In questo numero intendiamo fornire alcune indicazioni utili per una corretta tenuta della documentazione contabile e per meglio affrontare la situazione in caso di controlli da parte degli Enti preposti. Nel precedente numero abbiamo indicato i documenti che devono sempre essere conservati mentre in questo numero forniamo un elenco indicativo e non esaustivo di documenti che devono essere tenuti presso il luogo da voi indicato per la conservazione

  1. Bilanci dal 2008 in poi
  2. Dichiarazioni dei redditi, IRAP – IVA e Mod. 770 dal 2008 in poi
  3. Registri IVA dal 2008 in poi
  4. Libro giornale, inventari, cespiti ammortizzabili, mastrini contabili (per le associazioni in contabilità ordinaria)

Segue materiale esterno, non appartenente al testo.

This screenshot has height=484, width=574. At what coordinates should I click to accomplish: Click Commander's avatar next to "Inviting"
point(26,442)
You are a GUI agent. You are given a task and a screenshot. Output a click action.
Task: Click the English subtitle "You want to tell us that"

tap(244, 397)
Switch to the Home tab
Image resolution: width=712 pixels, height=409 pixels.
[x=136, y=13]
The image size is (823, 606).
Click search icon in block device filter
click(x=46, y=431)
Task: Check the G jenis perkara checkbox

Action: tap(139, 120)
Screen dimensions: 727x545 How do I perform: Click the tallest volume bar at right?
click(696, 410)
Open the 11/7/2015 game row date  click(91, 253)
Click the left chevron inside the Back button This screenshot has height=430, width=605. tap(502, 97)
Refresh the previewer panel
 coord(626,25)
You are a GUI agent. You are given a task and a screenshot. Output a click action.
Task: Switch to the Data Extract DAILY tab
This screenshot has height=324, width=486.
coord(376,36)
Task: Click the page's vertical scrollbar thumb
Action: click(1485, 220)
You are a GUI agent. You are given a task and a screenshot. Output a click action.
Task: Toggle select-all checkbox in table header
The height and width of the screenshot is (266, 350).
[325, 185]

  5. Originali di licenze e/o autorizzazioni con particolare riferimento a quelle che devono essere esposte al pubblico
  6. Copia dei contratti registrati
  7. Copia dei contratti e convenzioni stipulati con Enti Pubblici
  8. Copia dei contratti pubblicitari
  9. Documentazione (periodicamente aggiornata) relativa alle norme igieniche dei prodotti alimentari che va sotto il nome di HACCP
  10. Copia dei contratti di affitto o convenzioni relativi alla disponibilità dei locali ove è situata la sede sociale
  11. Originali della documentazione contabile, suddivisa per anno dal 2008 in poi (devono essere conservate le fatture, ricevute, gli scontrini fiscali, le ricevute fiscali, i rimborsi spese ed ogni altro documento di spesa; le copie delle ricevute rilasciate ai soci ed ai tesserati, gli estratti conti bancari e le relative contabili, le eventuali prime note di contabilità, gli eventuali registri di contabilità, i Mod. F24 pagati). Ricordiamo che i documenti relativi all’attività commerciale devono essere conservati e numerati separatamente da quelli dell’attività istituzionale.
  12. Tabelle indicanti “VIETATO FUMARE” esposte nei vari locali e indicanti il responsabile
  13. Certificato di affiliazione allo CSEN
  14. Privacy: devono essere disponibili tutte le autorizzazioni dei Soci o tesserati all’uso dei propri dati personali; devono essere disponibili tutte le delibere del Consiglio Direttivo e gli atti di nomina degli addetti al trattamento dei dati personali unitamente alle istruzioni di comportamento da parte dei vari addetti ed alle linee guida
  15. Copia della corrispondenza
  16. Per i circoli con personale dipendente consigliamo di rivolgersi al proprio consulente del lavoro per individuare quali documenti conservare, unitamente ai tempi e modi di conservazione. Oltre ai suddetti documenti le associazioni sportive dilettantistiche devono conservare:
    • Certificato di iscrizione al Registro CONI
    • Copia dei documenti di rimborso pagati ad atleti, allenatori, istruttori e collaboratori suddivisi per anno dal 2008 in poi
    • Copia delle certificazioni rilasciate ogni anno dal 2008 in poi ad atleti, allenatori, istruttori e collaboratori.

L’Agenzia delle Entrate con propria risoluzione n. 1/E del 10.01.2013 ha fornito chiarimenti in materia di numerazione delle fatture emesse, precisando quanto segue: a decorrere dal 1 gennaio 2013 può essere adottata una numerazione progressiva che, partendo dal n. 1, prosegua ininterrottamente per tutti gli anni solari di attività del contribuente, fino alla cessazione dell’attività. La numerazione progressiva dal 01.01.2013 può anche iniziare dal numero successivo a quello dell’ultima fattura emessa nel 2012. Peraltro, qualora risulti più agevole, il contribuente può continuare ad adottare il sistema di numerazione progressiva per anno solare ( n. 1 n. 2 oppure n. 1/2013 o 2013/1). La risoluzione nulla dice in materia di fatture ricevute e pertanto si continuerà con la numerazione progressiva per anno solare.